%%

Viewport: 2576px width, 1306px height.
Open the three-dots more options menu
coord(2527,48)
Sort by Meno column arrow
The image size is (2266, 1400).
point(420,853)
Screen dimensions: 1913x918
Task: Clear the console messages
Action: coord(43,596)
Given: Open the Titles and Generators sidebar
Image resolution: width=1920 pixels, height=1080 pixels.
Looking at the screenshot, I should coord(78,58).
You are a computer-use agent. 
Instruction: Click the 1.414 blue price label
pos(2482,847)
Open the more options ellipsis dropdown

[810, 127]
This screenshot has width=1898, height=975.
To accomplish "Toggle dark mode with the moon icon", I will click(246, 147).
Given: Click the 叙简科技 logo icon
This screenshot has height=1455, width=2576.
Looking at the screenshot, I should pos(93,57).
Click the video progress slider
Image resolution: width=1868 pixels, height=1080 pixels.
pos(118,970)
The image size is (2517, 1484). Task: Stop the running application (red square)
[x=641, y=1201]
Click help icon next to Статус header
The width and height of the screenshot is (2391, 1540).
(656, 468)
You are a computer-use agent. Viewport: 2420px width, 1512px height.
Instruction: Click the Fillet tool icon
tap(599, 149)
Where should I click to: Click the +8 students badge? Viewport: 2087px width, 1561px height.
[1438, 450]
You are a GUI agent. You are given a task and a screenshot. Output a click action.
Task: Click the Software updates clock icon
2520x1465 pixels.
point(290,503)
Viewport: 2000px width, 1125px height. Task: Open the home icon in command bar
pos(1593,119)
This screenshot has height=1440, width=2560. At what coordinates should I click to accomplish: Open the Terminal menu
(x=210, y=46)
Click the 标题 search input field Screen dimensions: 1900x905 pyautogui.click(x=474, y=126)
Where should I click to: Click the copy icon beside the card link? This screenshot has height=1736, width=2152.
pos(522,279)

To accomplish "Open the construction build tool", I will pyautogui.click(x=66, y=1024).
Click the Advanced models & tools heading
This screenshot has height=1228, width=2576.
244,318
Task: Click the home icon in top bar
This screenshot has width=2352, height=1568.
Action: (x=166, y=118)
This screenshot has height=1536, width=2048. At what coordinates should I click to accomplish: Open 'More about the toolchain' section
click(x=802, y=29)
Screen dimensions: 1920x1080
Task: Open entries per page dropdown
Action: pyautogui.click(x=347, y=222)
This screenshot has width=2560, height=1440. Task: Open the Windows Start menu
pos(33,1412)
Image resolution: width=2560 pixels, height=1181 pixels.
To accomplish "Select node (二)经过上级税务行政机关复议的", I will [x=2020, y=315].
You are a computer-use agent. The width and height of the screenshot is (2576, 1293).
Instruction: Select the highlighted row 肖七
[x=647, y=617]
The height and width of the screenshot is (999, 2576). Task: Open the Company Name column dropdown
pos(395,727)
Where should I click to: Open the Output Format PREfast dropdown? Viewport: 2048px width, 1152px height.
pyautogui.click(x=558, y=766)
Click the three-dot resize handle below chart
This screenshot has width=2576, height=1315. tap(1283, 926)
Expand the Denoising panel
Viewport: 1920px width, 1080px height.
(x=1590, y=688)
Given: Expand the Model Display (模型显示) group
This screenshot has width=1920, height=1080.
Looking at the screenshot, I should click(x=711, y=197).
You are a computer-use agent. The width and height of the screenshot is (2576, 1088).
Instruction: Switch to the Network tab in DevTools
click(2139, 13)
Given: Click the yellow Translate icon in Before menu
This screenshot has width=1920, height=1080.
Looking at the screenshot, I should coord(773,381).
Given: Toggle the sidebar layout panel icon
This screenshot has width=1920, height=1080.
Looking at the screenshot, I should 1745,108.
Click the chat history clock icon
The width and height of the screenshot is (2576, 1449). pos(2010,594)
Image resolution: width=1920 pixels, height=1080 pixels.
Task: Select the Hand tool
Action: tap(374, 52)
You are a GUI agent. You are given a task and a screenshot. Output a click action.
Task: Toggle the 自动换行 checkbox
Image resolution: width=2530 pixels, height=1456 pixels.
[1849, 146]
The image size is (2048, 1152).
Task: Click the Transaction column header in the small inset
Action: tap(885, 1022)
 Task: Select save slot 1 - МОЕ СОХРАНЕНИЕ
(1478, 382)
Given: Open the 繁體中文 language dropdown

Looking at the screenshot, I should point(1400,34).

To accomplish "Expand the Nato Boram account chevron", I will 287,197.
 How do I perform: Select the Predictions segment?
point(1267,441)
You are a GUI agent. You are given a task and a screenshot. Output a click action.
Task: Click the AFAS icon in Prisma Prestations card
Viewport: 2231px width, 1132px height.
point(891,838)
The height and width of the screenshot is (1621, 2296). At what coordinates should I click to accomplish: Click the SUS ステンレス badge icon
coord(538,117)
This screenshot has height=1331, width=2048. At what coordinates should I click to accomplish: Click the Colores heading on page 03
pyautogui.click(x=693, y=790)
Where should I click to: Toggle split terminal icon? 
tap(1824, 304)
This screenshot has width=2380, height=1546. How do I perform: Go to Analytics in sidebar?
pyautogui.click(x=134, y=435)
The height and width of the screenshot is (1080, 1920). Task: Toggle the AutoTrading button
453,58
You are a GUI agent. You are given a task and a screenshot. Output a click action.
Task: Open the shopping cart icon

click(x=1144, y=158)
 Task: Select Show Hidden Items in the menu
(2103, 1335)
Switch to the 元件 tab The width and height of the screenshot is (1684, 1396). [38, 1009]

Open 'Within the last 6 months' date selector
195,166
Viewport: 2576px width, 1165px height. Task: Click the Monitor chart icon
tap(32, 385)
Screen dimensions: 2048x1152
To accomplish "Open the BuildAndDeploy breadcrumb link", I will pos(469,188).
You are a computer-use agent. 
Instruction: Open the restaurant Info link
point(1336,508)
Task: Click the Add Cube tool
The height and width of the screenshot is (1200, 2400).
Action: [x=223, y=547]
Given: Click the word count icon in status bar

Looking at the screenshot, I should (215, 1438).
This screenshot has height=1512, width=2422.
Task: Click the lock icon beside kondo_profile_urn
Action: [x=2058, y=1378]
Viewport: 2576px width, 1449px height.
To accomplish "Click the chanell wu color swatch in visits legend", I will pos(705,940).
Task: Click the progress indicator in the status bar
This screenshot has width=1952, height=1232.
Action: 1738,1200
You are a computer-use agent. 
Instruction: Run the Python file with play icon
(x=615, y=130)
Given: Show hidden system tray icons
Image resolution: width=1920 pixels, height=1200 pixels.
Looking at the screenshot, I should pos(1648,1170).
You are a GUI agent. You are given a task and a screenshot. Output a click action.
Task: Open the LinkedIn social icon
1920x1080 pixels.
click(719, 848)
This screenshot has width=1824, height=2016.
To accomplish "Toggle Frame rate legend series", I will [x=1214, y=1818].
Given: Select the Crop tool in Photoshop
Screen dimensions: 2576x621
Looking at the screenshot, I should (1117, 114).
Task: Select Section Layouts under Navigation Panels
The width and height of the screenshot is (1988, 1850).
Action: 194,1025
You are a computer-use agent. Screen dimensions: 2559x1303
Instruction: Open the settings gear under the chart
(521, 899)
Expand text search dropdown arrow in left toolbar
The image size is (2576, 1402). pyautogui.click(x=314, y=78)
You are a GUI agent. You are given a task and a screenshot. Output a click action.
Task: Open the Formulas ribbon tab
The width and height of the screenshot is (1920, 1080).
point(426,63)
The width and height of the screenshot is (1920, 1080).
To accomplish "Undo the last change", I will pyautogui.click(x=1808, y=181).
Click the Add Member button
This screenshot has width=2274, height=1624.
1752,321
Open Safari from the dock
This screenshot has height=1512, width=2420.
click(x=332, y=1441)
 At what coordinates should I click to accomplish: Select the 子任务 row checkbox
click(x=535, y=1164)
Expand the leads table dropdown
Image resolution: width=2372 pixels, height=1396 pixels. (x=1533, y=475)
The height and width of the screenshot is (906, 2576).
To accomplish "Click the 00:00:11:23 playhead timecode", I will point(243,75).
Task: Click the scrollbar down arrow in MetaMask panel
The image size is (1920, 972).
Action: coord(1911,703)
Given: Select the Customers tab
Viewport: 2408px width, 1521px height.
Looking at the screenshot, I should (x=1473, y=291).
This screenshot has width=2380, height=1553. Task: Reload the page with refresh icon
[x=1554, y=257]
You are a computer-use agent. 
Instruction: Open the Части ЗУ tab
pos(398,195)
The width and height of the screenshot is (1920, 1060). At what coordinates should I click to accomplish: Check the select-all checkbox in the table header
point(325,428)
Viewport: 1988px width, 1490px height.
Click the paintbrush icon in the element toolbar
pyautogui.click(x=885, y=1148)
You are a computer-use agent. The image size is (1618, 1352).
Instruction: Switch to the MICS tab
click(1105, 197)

%%

THE PROBLEM => Leaving out all lines before the one containing "Given: Select the Customers tab", copy that line and the rest through the end of the listing above exactly.

OUTPUT FOR THIS EXERCISE =>
Given: Select the Customers tab
Viewport: 2408px width, 1521px height.
Looking at the screenshot, I should (x=1473, y=291).
This screenshot has width=2380, height=1553. Task: Reload the page with refresh icon
[x=1554, y=257]
You are a computer-use agent. 
Instruction: Open the Части ЗУ tab
pos(398,195)
The width and height of the screenshot is (1920, 1060). At what coordinates should I click to accomplish: Check the select-all checkbox in the table header
point(325,428)
Viewport: 1988px width, 1490px height.
Click the paintbrush icon in the element toolbar
pyautogui.click(x=885, y=1148)
You are a computer-use agent. The image size is (1618, 1352).
Instruction: Switch to the MICS tab
click(1105, 197)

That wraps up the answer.